● **The task**:
No pictures in the copy, please: retype all the records exactly.

+++ Supplied material +++

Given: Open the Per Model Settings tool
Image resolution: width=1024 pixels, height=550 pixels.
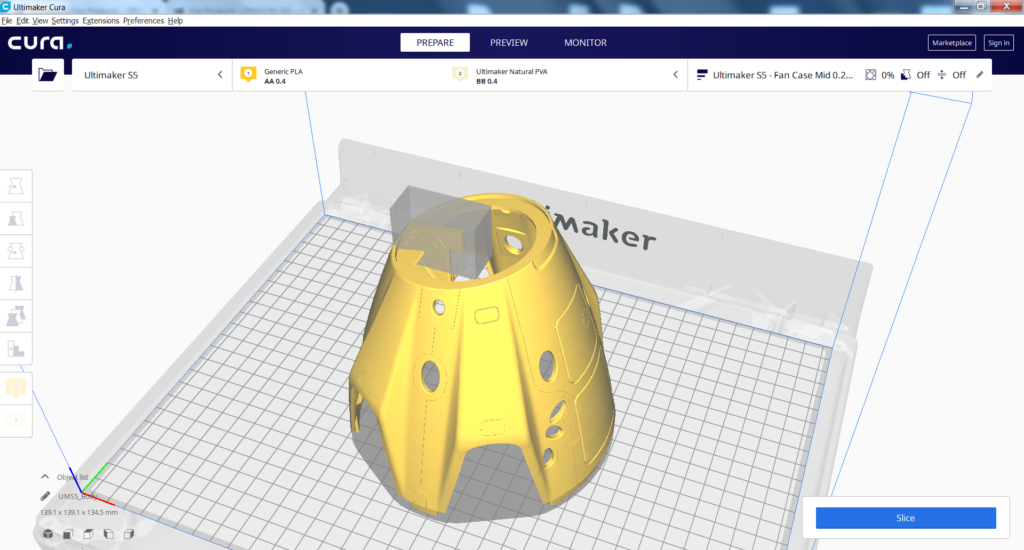Looking at the screenshot, I should click(x=17, y=317).
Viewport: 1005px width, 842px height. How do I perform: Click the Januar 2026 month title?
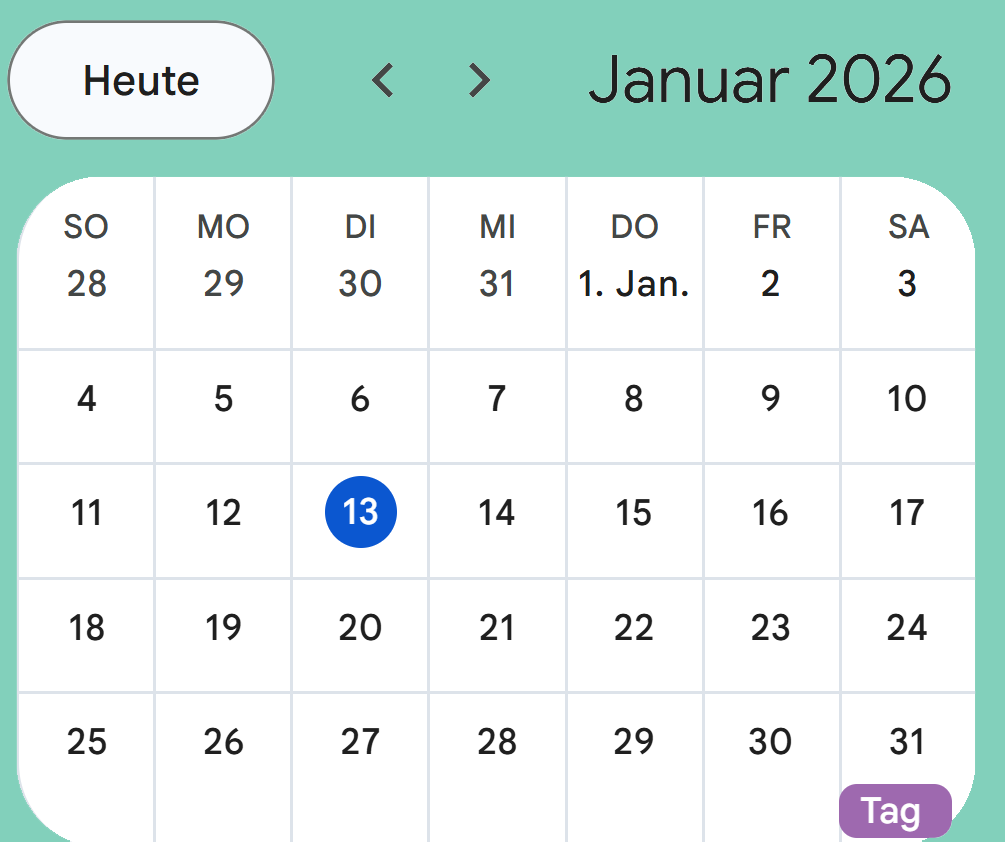[769, 80]
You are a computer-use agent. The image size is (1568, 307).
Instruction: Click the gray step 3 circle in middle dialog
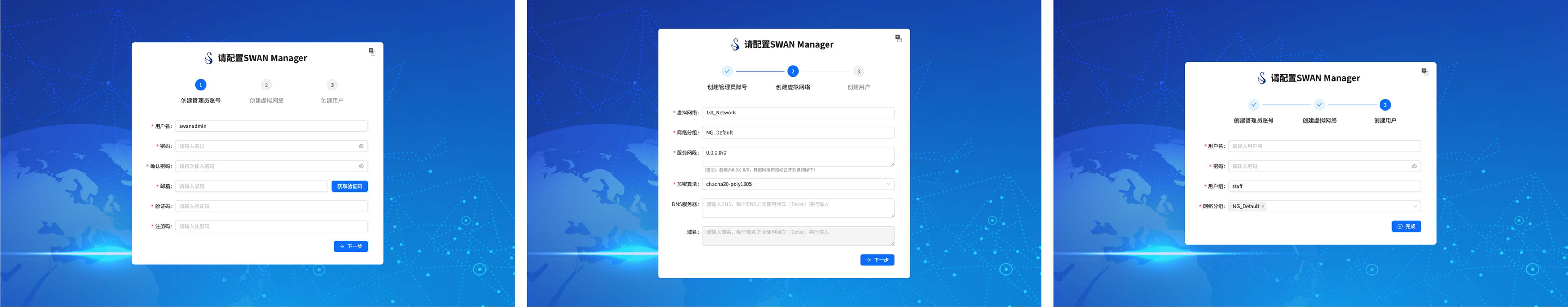858,71
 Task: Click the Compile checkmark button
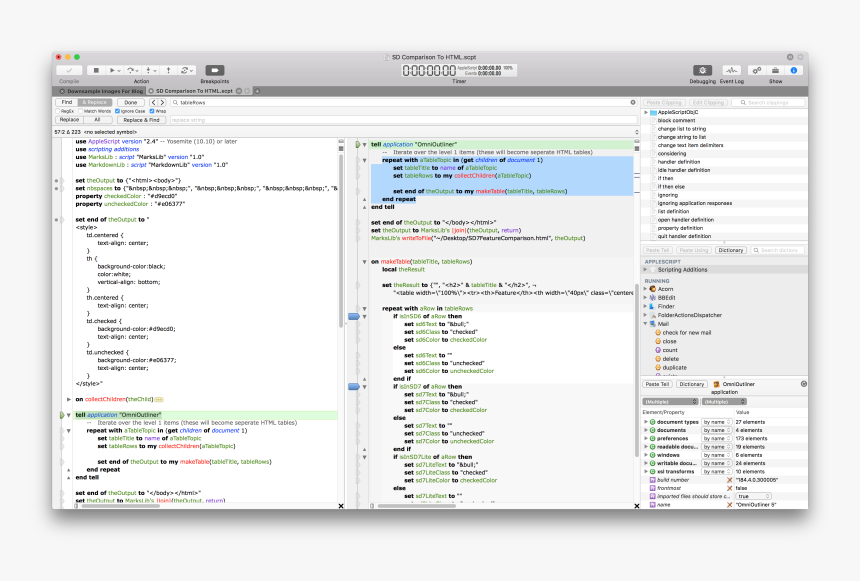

+++

● **Answer to this exercise**:
Given: Open the Per Model Settings tool
Image resolution: width=1024 pixels, height=550 pixels.
Looking at the screenshot, I should click(x=17, y=317).
Viewport: 1005px width, 842px height. How do I perform: Click the Januar 2026 month title?
[769, 80]
You are a computer-use agent. The image size is (1568, 307).
Instruction: Click the gray step 3 circle in middle dialog
858,71
 Task: Click the Compile checkmark button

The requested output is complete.